Future Changes to Superannuation Laws Likey

18/08/2008

Recently, the Joint Parliamentary Committee on Corporations and Financial Services released a report investigating the structure and operation of the Superannuation Industry.

Anyone new to the Superannuation Industry will quickly find themselves completely perplexed by the sheer complexity of the Superannuation Laws. The Committee identifies this problem, stating that “[a] common thread running through evidence from peak industry associations and other stakeholders is that the laws and regulations governing superannuation have become too complex, onerous and conflicting in some instances and have not kept pace with industry developments.” In addressing this problem the Committee recommends that the Treasury “conduct a review of the laws and regulations governing superannuation and identify how they may be rationalized and simplified”.
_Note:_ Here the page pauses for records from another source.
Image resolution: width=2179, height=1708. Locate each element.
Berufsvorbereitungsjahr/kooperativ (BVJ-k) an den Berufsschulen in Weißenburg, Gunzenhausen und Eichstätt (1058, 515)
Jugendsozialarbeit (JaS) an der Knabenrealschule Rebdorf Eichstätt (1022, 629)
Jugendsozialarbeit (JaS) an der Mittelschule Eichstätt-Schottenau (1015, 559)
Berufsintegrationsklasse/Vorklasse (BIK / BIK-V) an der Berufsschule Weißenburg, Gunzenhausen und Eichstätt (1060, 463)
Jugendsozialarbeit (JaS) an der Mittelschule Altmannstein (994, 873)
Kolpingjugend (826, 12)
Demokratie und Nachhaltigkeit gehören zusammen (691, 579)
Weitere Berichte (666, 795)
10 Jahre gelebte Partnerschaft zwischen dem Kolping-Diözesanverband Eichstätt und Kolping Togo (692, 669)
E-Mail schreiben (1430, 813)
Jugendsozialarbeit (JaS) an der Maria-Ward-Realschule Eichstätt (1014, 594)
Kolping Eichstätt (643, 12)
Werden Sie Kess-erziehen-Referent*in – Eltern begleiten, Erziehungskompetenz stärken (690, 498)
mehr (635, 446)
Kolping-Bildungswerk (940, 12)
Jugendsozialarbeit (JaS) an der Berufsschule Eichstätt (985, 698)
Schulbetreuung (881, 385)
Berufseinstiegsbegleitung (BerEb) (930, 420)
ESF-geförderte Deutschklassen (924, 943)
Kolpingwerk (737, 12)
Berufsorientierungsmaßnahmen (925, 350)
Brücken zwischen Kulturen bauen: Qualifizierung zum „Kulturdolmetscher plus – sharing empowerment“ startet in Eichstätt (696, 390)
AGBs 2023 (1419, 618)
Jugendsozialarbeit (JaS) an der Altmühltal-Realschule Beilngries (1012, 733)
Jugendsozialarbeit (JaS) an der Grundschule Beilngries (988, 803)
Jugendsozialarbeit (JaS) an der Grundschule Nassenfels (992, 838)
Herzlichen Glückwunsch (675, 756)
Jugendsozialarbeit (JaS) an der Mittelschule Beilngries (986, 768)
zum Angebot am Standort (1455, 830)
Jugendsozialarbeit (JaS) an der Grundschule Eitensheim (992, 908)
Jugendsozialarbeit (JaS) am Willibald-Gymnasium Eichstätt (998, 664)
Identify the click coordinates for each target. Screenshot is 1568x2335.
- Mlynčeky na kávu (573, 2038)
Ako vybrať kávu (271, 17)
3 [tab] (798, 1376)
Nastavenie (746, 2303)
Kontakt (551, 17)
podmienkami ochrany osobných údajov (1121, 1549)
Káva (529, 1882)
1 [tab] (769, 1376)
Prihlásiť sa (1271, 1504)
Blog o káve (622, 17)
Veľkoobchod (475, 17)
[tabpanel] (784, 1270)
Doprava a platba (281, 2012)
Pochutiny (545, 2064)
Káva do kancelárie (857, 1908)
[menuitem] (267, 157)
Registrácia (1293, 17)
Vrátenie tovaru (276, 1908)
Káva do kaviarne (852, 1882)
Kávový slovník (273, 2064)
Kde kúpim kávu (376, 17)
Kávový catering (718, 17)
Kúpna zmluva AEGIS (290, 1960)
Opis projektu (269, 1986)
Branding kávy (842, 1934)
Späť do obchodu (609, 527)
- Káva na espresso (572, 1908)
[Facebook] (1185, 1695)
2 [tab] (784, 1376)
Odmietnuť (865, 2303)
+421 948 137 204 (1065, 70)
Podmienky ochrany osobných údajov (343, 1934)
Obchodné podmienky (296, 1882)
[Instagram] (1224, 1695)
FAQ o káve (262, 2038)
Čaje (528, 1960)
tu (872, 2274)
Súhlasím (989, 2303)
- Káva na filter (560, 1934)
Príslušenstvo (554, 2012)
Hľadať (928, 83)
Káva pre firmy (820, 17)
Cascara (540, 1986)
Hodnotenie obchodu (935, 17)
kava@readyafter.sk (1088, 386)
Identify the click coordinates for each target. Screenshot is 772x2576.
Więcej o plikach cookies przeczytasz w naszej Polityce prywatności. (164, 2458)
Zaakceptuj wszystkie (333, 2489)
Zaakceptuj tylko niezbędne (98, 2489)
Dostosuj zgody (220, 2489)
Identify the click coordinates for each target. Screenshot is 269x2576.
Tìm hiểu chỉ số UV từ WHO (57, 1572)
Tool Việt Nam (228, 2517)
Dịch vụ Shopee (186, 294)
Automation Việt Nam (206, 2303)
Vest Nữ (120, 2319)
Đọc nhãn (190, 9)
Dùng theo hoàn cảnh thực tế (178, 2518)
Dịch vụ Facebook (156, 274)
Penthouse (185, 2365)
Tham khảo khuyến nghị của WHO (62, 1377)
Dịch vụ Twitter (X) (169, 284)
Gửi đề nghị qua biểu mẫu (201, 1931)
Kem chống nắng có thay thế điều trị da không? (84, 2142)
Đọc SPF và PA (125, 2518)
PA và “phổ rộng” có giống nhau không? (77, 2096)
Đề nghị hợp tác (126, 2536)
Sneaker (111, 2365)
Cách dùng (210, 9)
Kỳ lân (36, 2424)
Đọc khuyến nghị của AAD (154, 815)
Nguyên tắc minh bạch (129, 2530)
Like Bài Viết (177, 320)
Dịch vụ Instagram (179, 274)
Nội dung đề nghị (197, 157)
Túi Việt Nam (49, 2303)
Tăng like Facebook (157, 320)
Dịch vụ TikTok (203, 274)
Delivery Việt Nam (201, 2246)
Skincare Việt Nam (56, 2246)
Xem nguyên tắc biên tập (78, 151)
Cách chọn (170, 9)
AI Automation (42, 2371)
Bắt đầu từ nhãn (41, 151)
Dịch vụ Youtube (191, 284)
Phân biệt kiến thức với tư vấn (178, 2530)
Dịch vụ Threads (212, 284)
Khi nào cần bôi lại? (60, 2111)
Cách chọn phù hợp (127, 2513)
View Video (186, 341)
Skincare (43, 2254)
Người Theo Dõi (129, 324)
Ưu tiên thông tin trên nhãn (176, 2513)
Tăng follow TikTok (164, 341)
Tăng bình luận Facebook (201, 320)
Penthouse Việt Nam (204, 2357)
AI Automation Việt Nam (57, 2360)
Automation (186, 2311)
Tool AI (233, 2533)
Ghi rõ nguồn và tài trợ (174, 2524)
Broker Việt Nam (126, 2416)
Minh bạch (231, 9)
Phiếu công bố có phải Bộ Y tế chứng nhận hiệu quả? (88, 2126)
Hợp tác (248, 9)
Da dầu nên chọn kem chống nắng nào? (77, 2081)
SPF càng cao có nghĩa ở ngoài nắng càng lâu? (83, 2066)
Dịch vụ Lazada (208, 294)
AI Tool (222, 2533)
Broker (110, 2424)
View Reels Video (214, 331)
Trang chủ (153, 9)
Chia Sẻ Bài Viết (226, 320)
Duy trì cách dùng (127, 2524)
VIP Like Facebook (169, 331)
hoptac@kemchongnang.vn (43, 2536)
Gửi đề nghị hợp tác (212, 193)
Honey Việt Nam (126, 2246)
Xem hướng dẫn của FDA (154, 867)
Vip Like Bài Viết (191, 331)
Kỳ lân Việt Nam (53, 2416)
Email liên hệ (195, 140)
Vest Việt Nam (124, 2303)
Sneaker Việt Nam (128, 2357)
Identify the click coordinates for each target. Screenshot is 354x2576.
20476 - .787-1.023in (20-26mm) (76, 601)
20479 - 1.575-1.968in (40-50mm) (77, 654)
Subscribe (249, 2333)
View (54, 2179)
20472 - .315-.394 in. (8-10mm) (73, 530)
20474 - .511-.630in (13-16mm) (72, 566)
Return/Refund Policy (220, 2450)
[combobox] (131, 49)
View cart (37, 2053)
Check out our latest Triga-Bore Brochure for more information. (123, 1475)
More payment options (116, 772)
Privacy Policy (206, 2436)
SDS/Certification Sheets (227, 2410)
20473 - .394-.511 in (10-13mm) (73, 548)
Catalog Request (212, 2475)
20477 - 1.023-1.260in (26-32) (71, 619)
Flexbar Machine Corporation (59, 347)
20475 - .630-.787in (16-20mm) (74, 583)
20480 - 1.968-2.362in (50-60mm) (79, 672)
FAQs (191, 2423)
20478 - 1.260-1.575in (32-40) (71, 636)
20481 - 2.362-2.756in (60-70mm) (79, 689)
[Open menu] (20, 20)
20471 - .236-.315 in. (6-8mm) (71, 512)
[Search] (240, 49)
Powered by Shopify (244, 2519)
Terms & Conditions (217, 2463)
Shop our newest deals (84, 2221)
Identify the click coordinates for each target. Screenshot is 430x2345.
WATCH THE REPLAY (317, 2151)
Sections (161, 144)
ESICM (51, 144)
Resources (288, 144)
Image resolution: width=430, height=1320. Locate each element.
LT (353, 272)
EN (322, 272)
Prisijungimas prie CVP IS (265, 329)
Notwithstanding this, with continuous growth in Superannuation savings over the past decade – reaching $1 trillion mark early this year, a figure that has quadrupled since 1995 – it comes as no surprise that politicians’ interest and drafting of super laws is only expected to grow further. The only way out of this would seem that the legislation be drafted to accommodate for the ever-changing marketplace but such a step is unlikely to be materialised in the near future for the obvious reason that Regulators simply don’t like grey areas.

The Committee also highlighted that the lack of any internationally agreed benchmarks will make it difficult to “shed any light on Australia’s superannuation industry” and thus recommended that APRA should work with peak superannuation bodies and academics to conduct empirical research “in order to develop a framework for benchmarking Australia’s superannuation system against international best practice.”

On the more contentious issue of unclear dividing line between the trustee’s and member’s responsibility in a member investment choice situation, the Committee was not able to give a clear view except by suggesting that APRA should work closely with industry to clarify the duties of trustees that offer member investment choice.

In relation to the regulation of SMSFs, the Committee noted that the motives behind setting up an SMSF are not solely attributable to cost-benefit decisions and rejected the idea of imposing a minimum balance on the operation of SMSFs.

The Committee stated that the reasons for individuals choosing SMSF over other forms of superannuation funds are a particular area of interest given that these reasons are based on mere subjective speculations. It was therefore suggested that the ATO should “compile a representative sample of data that would enable a more useful comparison across the industry.”

The active member test is a particular problem for non-resident members/trustees and the Committee suggested that it should be abolished.

The Committee took the view that, contrary to APRA and ATO’s position, in-specie payments should be authorised because a member should have the freedom to draw securities such as shares, in lieu of cash, depending of their circumstances.

The Committee recommended that the ATO should raise the maximum number of trustees for SMSFs from 4 to 10, following the arguments put by AIR, SPAA and others that the current limit of 4 members doesn’t facilitate for “funds seeking to operate across multiple generations, as well as for co-owners of small businesses seeking to invest together.” However, the ALP members of the Committee disagreed with this view arguing that “this would see their operation use expand significantly beyond the traditional family.”